Abbildung 49: SPR-Affinitätsanalyse des Liganden 20 bezüglich des immobilisierten CD4-Proteins. Links: Auftragung der RU-Antworten aller Messpunkte; rot dargestellt sind diejenigen RU-Antworten, die nicht nach dem one-site-binding-Modell angefittet werden können. Rechts: Messpunkte, die nach dem one-site-binding-one-site-binding-Modell angefittet werden konnten.

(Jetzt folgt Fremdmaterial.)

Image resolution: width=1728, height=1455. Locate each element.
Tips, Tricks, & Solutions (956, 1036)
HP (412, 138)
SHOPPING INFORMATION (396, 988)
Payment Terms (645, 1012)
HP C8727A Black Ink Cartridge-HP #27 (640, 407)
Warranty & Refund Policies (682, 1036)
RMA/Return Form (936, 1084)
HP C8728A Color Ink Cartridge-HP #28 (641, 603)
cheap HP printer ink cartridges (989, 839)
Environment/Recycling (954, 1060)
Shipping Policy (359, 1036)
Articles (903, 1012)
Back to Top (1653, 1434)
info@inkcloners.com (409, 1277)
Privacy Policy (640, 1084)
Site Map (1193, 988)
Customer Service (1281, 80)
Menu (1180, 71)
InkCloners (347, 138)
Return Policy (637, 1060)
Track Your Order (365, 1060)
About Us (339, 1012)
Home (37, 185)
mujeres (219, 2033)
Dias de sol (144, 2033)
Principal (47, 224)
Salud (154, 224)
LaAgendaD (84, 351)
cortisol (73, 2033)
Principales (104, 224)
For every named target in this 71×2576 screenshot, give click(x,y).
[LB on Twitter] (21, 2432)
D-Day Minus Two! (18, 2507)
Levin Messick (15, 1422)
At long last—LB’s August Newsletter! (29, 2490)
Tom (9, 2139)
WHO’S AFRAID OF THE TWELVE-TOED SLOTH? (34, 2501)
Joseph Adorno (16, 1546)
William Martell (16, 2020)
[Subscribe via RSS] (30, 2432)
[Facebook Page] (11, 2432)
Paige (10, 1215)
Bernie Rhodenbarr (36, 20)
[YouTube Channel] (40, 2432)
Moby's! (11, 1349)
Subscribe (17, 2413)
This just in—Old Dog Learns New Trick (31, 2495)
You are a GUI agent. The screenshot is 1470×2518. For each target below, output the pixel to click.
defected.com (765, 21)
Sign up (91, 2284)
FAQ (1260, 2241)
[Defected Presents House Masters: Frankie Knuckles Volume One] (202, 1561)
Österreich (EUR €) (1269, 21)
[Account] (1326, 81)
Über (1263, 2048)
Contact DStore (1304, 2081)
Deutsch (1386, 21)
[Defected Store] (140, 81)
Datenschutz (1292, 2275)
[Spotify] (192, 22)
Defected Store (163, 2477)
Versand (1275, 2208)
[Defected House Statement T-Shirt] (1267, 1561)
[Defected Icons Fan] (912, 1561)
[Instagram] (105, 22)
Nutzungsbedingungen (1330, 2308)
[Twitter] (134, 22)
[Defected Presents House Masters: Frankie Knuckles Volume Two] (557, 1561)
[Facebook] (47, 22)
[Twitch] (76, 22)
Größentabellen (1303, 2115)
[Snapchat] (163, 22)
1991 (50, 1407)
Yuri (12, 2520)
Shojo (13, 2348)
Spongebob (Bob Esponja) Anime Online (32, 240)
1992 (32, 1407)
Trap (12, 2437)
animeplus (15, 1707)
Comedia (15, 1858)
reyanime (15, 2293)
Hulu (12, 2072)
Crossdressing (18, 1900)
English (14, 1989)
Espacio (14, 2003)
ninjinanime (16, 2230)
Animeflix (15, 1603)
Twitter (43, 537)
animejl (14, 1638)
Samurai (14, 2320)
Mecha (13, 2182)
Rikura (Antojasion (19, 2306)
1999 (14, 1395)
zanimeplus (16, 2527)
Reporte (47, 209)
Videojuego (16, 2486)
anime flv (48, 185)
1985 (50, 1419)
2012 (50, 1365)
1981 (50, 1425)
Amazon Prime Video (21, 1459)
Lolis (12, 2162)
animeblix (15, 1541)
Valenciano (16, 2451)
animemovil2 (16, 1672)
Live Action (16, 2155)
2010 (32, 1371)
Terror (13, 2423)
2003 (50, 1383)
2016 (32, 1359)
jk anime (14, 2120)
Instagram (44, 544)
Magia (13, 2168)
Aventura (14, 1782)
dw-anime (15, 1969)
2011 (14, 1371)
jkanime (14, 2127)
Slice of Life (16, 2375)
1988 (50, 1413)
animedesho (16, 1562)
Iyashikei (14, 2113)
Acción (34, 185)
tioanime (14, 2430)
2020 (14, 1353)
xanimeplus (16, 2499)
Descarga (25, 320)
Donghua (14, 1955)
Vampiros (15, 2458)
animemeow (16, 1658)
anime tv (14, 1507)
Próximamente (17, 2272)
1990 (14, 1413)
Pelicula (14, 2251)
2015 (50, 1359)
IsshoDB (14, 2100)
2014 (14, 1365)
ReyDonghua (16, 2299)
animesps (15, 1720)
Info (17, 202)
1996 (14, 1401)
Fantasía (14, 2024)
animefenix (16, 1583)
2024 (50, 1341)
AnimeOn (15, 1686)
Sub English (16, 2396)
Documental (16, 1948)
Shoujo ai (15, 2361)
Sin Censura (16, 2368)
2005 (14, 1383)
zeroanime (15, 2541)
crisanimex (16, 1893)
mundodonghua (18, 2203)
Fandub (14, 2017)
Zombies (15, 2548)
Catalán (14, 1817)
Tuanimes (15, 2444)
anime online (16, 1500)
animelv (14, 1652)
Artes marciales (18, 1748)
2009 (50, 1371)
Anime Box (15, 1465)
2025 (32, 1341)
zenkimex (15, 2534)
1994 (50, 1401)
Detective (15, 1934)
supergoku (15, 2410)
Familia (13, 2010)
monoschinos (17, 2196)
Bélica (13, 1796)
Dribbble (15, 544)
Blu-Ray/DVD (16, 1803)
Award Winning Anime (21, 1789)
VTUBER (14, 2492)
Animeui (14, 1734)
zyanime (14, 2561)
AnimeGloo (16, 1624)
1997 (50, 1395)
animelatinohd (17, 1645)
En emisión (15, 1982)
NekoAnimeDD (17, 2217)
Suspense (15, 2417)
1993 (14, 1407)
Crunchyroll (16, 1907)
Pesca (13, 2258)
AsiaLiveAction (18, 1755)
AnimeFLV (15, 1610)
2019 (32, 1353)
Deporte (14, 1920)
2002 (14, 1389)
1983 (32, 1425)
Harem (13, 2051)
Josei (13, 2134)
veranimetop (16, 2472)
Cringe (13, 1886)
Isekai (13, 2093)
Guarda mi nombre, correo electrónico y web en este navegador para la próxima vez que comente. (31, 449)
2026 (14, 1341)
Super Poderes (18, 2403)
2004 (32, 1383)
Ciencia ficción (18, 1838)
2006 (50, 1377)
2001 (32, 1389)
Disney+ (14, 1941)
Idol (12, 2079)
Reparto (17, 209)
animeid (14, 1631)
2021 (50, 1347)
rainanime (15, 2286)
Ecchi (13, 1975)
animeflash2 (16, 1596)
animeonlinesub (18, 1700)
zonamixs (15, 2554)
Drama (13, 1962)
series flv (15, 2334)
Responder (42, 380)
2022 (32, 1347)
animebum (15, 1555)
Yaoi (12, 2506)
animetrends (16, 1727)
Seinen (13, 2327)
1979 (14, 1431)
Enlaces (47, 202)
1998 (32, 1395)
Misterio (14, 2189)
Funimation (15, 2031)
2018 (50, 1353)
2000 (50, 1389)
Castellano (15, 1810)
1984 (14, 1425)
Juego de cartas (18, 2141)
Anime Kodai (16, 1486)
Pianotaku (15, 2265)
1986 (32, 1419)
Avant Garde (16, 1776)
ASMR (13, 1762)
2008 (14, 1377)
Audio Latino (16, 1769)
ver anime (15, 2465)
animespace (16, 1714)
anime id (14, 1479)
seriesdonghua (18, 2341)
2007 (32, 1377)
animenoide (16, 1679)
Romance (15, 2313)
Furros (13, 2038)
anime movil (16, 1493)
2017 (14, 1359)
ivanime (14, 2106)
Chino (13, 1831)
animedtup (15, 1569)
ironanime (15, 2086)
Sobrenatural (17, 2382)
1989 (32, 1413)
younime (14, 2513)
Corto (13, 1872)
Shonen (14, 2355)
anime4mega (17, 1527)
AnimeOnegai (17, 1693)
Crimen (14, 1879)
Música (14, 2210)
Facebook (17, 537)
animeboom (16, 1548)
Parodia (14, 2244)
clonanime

Die Abnahme in den RU-Antworten liegt wahrscheinlich in der Verwendung von 150 mM Phosphorsäure zur Regeneration der Chip-Oberfläche nach vollendeter Dissoziationszeit begründet. Diese Regeneration wurde in Analogie zu dem von A. Neffe durchgeführten

Biacore-Protokoll durchgeführt.122 Es scheint jedoch in diesem Zusammenhang zu einem Verlust der Aktivität des CD4-Proteins zu kommen, wodurch im Laufe der unterschiedlichen Messungen die RU-Antworten im Gesamten stetig abnahmen. Das Kontrollexperiment zur Bestätigung diese Annahme, wurde zu diesem Zeitpunkt nicht durchgeführt, anstatt dessen wurde bei darauffolgenden Messungen am BIAcore mit neuen Chips auf ein Regenerationspuls mit Phosphorsäure verzichtet.